FCA levied more than £1 billion for market integrity failures last year
Chris Hamblin, Editor, London, 15 July 2015
Kinetic Partners has calculated that so-called "market integrity" was a top priority for the UK's Financial Conduct Authority in 2014 and in other jurisdictions as well.
In that year, the FCA fined firms and individuals a total of £1.23 billion for lacking "market integrity," accusing them of abusive market behaviour such as market manipulation, insider-dealing, foreign exchange failings and benchmark (i.e. Libor) manipulation. Kinetic Partners analysed publicly available data from financial service regulators in the UK, the US and Hong Kong to spot regulatory trends and assess their effects on the financial services industry.
The research also found that market integrity was the second most cited offence among fines levied by the FCA against either firms or individuals, totalling 10 for the year, behind customer protection, which accounted for 16 fines. However, despite fewer actions being taken for transgressions against market integrity, this classification nevertheless accounted for a greater share of the sum total of fines than any other category of violation during that period. In total, the FCA levied fines of £91.6 million for 'customer protection.'
Kinetic Partners also found that fraud/deliberate misconduct accounted for seven of the fines amounting to £1.59 million and compliance failure accounted for seven fines amounting to £149.1 million in penalties.

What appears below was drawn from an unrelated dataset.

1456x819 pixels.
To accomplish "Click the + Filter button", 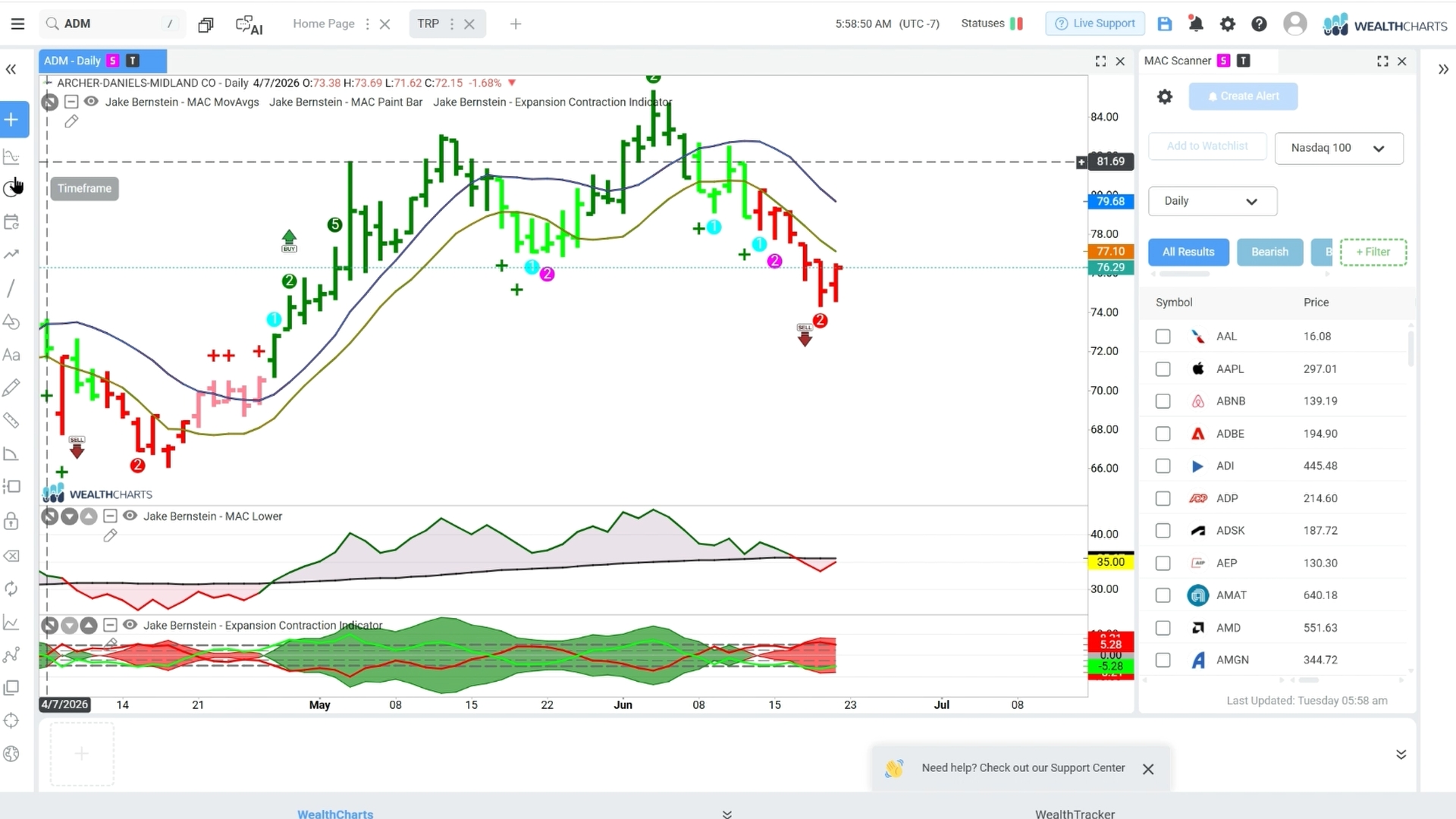I will (1373, 252).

Outside the UK, regulators were preoccupied with market integrity as well. In the US, for example, the number of insider-dealing cases that the Securities and Exchange Commission embarked on in 2014 (52) was 18% higher than in 2013, when there were 44 cases. The number of market manipulation cases at the SEC increased as well to 63 in 2014, up from 50 in 2013. 2014 also saw the SEC commence its first enforcement action for market manipulation against a high-frequency trader.

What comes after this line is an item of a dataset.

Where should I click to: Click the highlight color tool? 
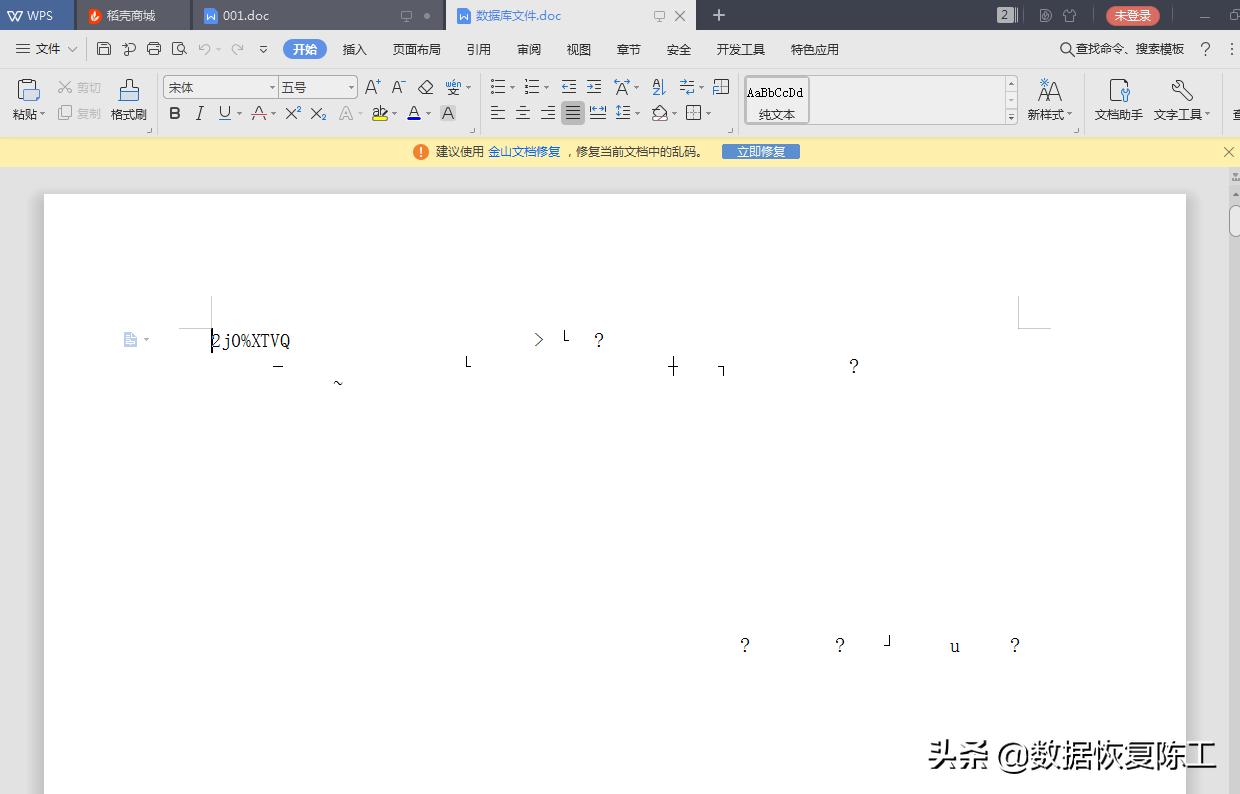pos(380,113)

Monique Melis, who set up databases to process transaction reports at the old Financial Services Authority and who is now in charge of Kinetic's consultancy arm, thinks that the obsession of regulators with market integrity and investor-protection because of pressure from politicians who, in their turn, want to show the public that something is being done about the problem. She believes, however, that the large fines imposed in these areas of enforcement act as a valuable tool for deterrence - a belief for which there is little evidence.
Kinetic is also advising firms to identify abuse and report their suspicions before they come to the regulators’ attention. Some think of this as a sage strategy; many others think the opposite.